July 17th, 2013


In this presentation, Ken will describe a portion of an early-phase project that uses social media data (tweets, Facebook posts, etc.) from service personnel to predict suicide rates. There’s a lot of motivation to provide better data for military psychologies, since more military wind up taking their own lives than are killed in the line of duty. By analyzing social media data that is voluntarily provided by personnel, plus a predictive analytics system, we can provide assessments that help mental health workers focus their time and energy on the most at-risk individuals. This project uses Cassandra as the scalable storage system for this social media data, which is then analyzed in a distributed environment using Hadoop.

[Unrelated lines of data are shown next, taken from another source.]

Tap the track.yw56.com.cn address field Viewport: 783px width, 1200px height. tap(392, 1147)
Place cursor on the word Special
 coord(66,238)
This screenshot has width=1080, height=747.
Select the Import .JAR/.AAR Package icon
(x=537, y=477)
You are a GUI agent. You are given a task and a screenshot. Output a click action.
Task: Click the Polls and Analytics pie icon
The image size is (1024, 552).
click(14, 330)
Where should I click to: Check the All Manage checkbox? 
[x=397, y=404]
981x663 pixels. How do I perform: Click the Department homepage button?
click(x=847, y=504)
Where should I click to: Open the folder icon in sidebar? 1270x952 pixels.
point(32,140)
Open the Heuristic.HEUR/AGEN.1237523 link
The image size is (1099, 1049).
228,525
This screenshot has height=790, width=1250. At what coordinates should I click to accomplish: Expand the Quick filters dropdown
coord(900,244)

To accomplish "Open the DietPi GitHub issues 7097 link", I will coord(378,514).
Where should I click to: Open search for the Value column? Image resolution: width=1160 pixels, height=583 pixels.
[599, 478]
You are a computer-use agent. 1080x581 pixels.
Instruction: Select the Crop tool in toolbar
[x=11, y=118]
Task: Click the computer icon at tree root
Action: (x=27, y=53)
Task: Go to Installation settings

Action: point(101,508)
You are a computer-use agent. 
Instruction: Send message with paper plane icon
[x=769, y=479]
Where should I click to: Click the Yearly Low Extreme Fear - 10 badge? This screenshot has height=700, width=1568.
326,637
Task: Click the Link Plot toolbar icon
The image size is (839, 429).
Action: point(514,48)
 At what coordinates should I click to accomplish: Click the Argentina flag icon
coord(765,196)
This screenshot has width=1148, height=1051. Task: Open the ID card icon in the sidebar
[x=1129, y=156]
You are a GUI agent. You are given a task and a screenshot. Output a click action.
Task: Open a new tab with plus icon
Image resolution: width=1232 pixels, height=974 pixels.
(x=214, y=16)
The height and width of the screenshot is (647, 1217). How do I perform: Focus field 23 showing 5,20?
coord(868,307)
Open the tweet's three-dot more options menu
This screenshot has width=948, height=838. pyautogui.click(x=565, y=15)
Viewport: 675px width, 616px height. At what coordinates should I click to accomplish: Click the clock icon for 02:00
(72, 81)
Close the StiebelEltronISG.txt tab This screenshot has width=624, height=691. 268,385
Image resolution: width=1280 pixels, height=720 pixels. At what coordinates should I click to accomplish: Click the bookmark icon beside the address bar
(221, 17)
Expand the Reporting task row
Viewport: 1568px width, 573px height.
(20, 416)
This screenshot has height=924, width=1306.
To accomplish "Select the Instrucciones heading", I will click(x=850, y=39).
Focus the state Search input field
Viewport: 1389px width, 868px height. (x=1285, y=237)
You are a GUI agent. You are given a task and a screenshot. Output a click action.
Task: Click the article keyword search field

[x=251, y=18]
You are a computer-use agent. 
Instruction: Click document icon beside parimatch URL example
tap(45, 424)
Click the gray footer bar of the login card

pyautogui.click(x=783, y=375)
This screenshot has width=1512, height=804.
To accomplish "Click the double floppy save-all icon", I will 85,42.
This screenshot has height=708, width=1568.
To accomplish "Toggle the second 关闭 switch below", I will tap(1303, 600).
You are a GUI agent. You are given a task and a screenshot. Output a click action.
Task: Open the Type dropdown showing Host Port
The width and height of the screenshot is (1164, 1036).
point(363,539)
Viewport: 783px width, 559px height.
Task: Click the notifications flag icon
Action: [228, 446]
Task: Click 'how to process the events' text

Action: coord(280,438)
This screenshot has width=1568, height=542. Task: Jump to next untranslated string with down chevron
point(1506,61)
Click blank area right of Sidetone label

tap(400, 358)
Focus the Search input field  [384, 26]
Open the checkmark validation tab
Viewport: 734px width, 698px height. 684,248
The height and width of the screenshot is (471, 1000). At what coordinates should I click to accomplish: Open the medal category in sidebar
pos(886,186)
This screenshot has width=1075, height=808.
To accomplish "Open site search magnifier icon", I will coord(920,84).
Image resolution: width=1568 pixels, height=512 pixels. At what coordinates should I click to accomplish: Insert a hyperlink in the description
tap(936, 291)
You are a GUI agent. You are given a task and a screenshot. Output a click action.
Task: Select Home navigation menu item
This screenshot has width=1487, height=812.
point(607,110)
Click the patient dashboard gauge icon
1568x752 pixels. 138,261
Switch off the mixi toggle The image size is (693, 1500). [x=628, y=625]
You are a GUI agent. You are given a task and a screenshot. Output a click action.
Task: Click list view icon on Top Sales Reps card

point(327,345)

The project also uses the Solr search support from DataStax Enterprise to provide ways for users to dig into the underlying data, which is critical when understanding the assigned risk levels.



Ken Krugler, President of Scale Unlimited, a consulting and training company for big data processing and web mining problems using Hadoop, Cascading, and Solr.


Presntation Covers

  • Using Cassandra to store social media content
  • Combining Hadoop workflows with Cassandra
  • Leveraging Solr search support with DataStax Enterprise
  • Doing good with big data


Key Points of Using Cassandra

  • A repository for social media data
  • The data source for workflows
  • A search index, via Solr integration


Interesting Facts

  • More soldiers die from suicide than from combat
  • There are more suicides than homocides every year in the US
  • The suicide rate has climbed 80% since 2002
  • Indicator of Suicide: An event that happens (they crash their car, hurt themselves, etc.) where often times, it’s too late to save them.